Centuries ago, there existed the reign of a very strong and flourishing empire in the Kanem-Borno. The Kanem-Borno empire wielded a very strong force in the economy, politics and also in military. It was indeed a very formidable force in the sub-saharan African region. At the end of the 16th century, the will power, structure and the resolute of the empire once possessed were no more. The empire that had once conquered and controlled sub-Saharan Africa became weak and lost his status.
A list of many issues and vices that led to the fall of the one-time great empire. Before we look into this list, it is important to first understand the structure and the organisation of the first Kanem-Borno empire.
Organisation of the First Kanem-Borno Empire.

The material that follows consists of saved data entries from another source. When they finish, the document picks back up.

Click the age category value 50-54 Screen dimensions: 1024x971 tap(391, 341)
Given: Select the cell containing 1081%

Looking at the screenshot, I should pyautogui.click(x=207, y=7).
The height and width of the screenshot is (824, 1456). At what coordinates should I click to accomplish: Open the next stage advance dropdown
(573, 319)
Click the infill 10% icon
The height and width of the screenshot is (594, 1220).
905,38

Let’s first look into the structural set up of the empire as it have a significant role it plays in the chronicles and development of the empire. The Kanuris were the founders of the first empire that first existed on the East of the Chad Lake (in the present day Chad Republic) and later existed on the west of the Chad lake (which is part of the present day North Eastern Nigeria).
The Kanuri, although no historical documents have been able to establish perfectly their direct origin, hails from the north fringes of the Sahara. It is believed that they migrated from there to settle in their present day locations. They are also considered to be a mixed race of different ethnic and linguistic compositions with the Magumis as a dominant race.
The Kanuri in Kamen, through the Saifawa dynasty, ruled the first empire of the Kanem-Borno that lasted till the 14th century before decline. The second empire started with the reign of Idris Aloma in Borno up till the 19th century.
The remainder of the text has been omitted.